Thursday, March 24, 2011
More patient capital the key advantage of community telecom infrastrucuture
Settles correctly notes there is money to be made for private players -- if they are willing to partner with communities in open access fiber projects and abandon the outdated business model of 100 percent ownership and monopolistic control.
Saturday, March 19, 2011
Communities must build fiber telecom infrastructure where incumbents cannot
Indeed. Daily adds to get there, public policymakers and consumers must be educated on the significance of fiber telecom infrastructure. And we must end the useless demonizing of for-profit providers whose business models don't allow them to both bring fiber to consumers' premises and make money for their investors. Don't expect them to do something they can't.
Instead, I would add, consumers must find alternative business models to build vital fiber-based telecommunications infrastructure in their communities not served by investor-owned providers. I'm not just talking the talk here. I'm walking the walk in my own community. I encourage other communities to do so as well.
Saturday, February 19, 2011
Obama administration should focus on community-run open access fiber, not 4G wireless
The Obama administration's recent announcement of its National Wireless Initiative to subsidize the build out of 4th generation (4G) wireless Internet to make it available to least 98 percent of Americans appears based on the assumption that cutting edge wireless telecommunications technology can play a central role in the nation's telecom infrastructure.
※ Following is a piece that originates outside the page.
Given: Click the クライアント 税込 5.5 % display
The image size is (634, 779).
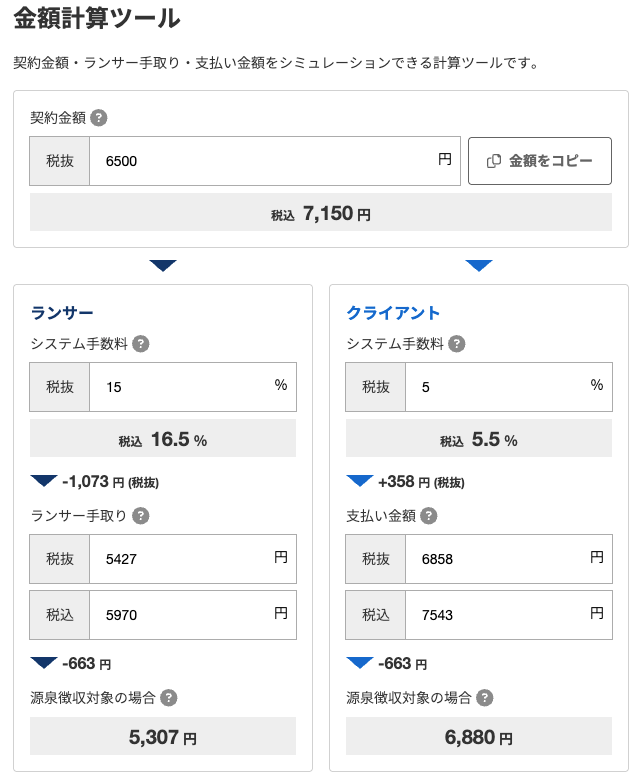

I'm not convinced. 4G wireless is only just emerging and remains unproven in terms of whether it can deliver sufficient bandwidth at the same time bandwidth demand is increasing exponentially. It's primarily designed for mobile use and portable devices such as smart phones and IPads that are gobbling bandwidth at such a prodigious rate that providers have a difficult time meeting the demand. That's why they ration bandwidth and penalize wireless customers who use more than 5 GB per month. The rationing is due to a more basic telecom infrastructure problem: the lack of adequate wire line infrastructure to "backhaul" or feed the distribution system that supports that huge and growing universe of wireless devices.
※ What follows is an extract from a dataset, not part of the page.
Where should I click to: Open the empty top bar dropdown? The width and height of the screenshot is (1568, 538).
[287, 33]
The administration's wireless initiative seems to suggest that people can "cut the cord" for Internet access just as they have done for wire line voice service, which requires far less bandwidth. 4G wireless, the administration apparently believes, can provide access to medical tests, online courses and applications that have not yet been invented.
That remains to be seen. What is certain now is wire line fiber optic connections to American households and businesses can deliver more than enough bandwidth for today's needs without the need for rationing plus plenty of additional capacity for those yet to be invented applications. The administration's telecom infrastructure efforts should focus on bringing it to the 24 million Americans that Federal Communications Chairman Julius Genachowski said remain disconnected from the Internet. "The infrastructure simply isn’t there," Genachowski explained.
The reason: It's simply not sufficiently profitable for investor owned providers to build it. Alternative, lower cost methods are urgently needed. The best and most rapid way to bring about these alternatives is to focus at the local level and provide local governments and consumer telecom cooperatives technical assistance grants and low cost loans to build open access fiber networks to serve their communities.
The administration's health care reform legislation allocates $5 billion in technical assistance grants to for new health insurance cooperatives to pool risk and purchase health coverage for their members. The administration should provide a similar amount of technical assistance funding for local governments and telecom cooperatives to help them plan and design open access fiber optic telecom networks.